Substitute "button" for every "icon" in the material below, keeping everything else the same, and write it out without the pictures.

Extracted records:
-*-
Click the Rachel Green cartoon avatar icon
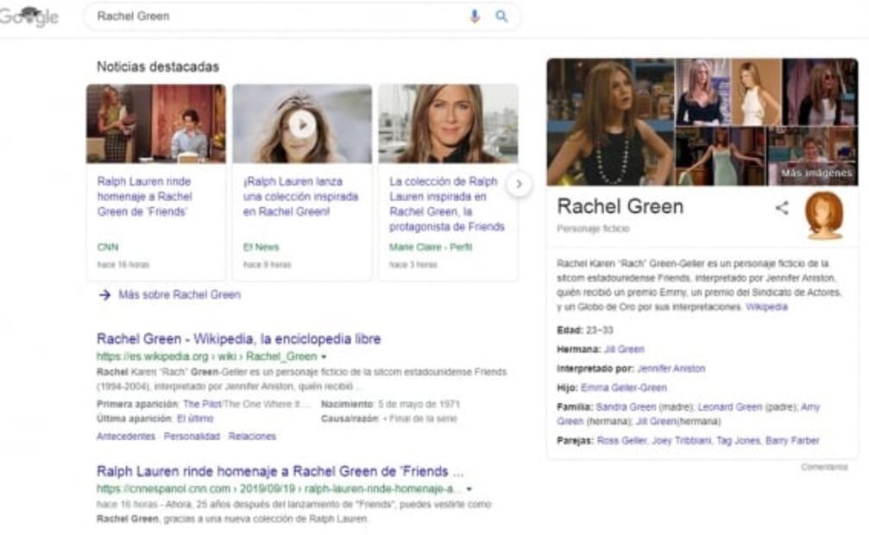 coord(824,215)
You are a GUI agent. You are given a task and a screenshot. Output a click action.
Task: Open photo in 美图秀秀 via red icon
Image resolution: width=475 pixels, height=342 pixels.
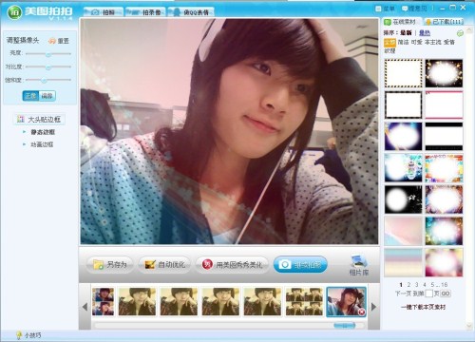point(207,264)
-*-
* **FINISHED EXERCISE**:
Click the Rachel Green cartoon avatar button
 coord(824,215)
You are a GUI agent. You are given a task and a screenshot. Output a click action.
Task: Open photo in 美图秀秀 via red button
Image resolution: width=475 pixels, height=342 pixels.
point(207,264)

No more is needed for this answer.